36. In Amalgamated Society of Engineers v. Adelaide Steamship Co. Ltd. [1920] HCA 54; (1920) 28 CLR 129, at p 146 the Court held that the United States decisions were not standards to measure the respective rights of the Commonwealth and the States, because of "common sovereignty of all parts of the British Empire" and "the principle of responsible government". Those considerations are not present here, and we are not concerned with the respective rights of the Commonwealth and the States. (at p631)

 

37. Latham C.J. in Adelaide Company of Jehovah's Witnesses Inc. v. The Commonwealth [1943] HCA 12; (1943) 67 CLR 116, at p 131 stated:

"There is, therefore, full legal justification for adopting in Australia an interpretation of s. 116 which had, before the enactment of the Commonwealth Constitution, already been given to similar words in the United States." 

38. The United States' decisions on the establishment clause should be followed. The arguments for departing from them (based on the trifles of differences in wording between the United States and the Australian establishment clauses) are hair-splitting, and not consistent with the broad approach which should be taken to constitutional guarantees of freedom. Even if the United States' decisions were set aside, the considerations to which I have referred show that the same interpretation is reached by applying ordinary constitutional principles of interpretation. 

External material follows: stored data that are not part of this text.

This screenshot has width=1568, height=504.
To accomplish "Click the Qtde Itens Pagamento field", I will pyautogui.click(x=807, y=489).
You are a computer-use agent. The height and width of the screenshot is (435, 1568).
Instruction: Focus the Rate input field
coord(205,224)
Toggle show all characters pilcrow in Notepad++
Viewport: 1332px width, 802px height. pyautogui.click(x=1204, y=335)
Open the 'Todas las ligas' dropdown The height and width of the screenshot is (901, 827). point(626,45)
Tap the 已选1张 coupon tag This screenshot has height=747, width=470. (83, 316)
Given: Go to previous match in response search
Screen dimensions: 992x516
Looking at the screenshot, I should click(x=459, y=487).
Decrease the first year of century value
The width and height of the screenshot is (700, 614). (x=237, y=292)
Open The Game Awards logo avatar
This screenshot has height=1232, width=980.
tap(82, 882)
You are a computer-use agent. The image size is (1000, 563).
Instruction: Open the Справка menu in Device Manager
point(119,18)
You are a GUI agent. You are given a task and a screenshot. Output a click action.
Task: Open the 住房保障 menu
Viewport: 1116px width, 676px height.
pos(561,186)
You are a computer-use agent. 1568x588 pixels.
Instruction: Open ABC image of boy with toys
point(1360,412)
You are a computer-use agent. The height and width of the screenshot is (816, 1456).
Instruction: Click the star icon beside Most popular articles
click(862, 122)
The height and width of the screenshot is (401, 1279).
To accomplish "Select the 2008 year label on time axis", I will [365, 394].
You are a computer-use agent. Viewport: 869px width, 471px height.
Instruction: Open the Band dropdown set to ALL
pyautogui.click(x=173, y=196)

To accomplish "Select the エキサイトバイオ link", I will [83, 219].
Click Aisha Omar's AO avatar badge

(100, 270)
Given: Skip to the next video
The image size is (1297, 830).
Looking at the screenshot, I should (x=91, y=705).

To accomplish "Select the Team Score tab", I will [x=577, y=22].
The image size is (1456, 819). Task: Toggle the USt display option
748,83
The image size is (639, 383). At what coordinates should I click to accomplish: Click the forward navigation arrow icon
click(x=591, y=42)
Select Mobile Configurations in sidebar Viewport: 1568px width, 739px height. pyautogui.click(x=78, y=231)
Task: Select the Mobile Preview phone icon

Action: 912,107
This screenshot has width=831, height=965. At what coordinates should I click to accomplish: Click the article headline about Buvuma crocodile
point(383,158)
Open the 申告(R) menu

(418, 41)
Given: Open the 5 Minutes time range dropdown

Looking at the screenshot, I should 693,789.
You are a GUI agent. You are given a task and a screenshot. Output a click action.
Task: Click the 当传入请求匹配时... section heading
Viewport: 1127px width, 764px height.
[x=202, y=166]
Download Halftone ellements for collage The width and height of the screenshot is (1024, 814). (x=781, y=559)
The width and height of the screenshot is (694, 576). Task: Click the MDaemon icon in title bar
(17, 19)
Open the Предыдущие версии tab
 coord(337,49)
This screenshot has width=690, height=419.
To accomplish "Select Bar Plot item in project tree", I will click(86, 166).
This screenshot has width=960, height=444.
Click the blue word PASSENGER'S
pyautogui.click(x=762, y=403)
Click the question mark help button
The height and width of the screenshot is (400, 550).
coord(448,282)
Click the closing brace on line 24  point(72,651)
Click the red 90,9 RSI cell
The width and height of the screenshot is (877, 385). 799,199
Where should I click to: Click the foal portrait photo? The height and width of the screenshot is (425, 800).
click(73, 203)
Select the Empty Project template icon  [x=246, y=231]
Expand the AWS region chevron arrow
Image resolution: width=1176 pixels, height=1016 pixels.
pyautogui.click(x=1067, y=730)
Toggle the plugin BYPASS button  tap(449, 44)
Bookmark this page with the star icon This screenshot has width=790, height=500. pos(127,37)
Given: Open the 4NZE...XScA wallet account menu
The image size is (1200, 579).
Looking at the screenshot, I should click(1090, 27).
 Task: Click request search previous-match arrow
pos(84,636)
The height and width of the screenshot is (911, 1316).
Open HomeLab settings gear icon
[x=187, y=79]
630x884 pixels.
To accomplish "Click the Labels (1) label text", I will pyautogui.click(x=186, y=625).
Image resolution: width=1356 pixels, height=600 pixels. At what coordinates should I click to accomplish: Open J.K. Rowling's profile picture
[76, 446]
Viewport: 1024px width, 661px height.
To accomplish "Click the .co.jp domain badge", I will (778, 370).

39. The purpose of our establishment clause is the same as that in the United States' Constitution. There does not seem to be any real doubt that if the establishment clause is construed in Australia as it is in the United States, (and if the Commonwealth's argument about the non-applicability of s. 116 to financial appropriations and s. 96 grants is rejected) then the challenged laws are unconstitutional. Section 116 of the Constitution does not assert or deny the value of religion (including religious teaching). It secures its free exercise, but denies that the Commonwealth can support religion in any way what-so-ever. The Commonwealth cannot be concerned with religious teaching - that is entirely private.

Section 116 recognizes that an essential condition of religious liberty is that religion be unaided by the Commonwealth.

The dissenting judgements of Justice Murphy have again and again been followed in later cases. It is time that Australians returned to this particular judgement and set the relationship between religion and the State to rights in this country.

Freedom of and from religion does not mean toleration of the intolerant. It means that the State neither helps nor hinders. It means that if a person holds a strong belief, he or she is prepared to put their money where their mouth is.

It is time that Australians were informed about the issues of separation of church and state. DOGS commend David Marr for attempting to have the issue ‘given oxygen’ and hope that the Sydney Morning Herald does not nip it in the bud in the way that The Age did in the 1970s.

DEFEND PUBLIC EDUCATION AND STOP STATE AID TO PRIVATE RELIGIOUS SCHOOLS.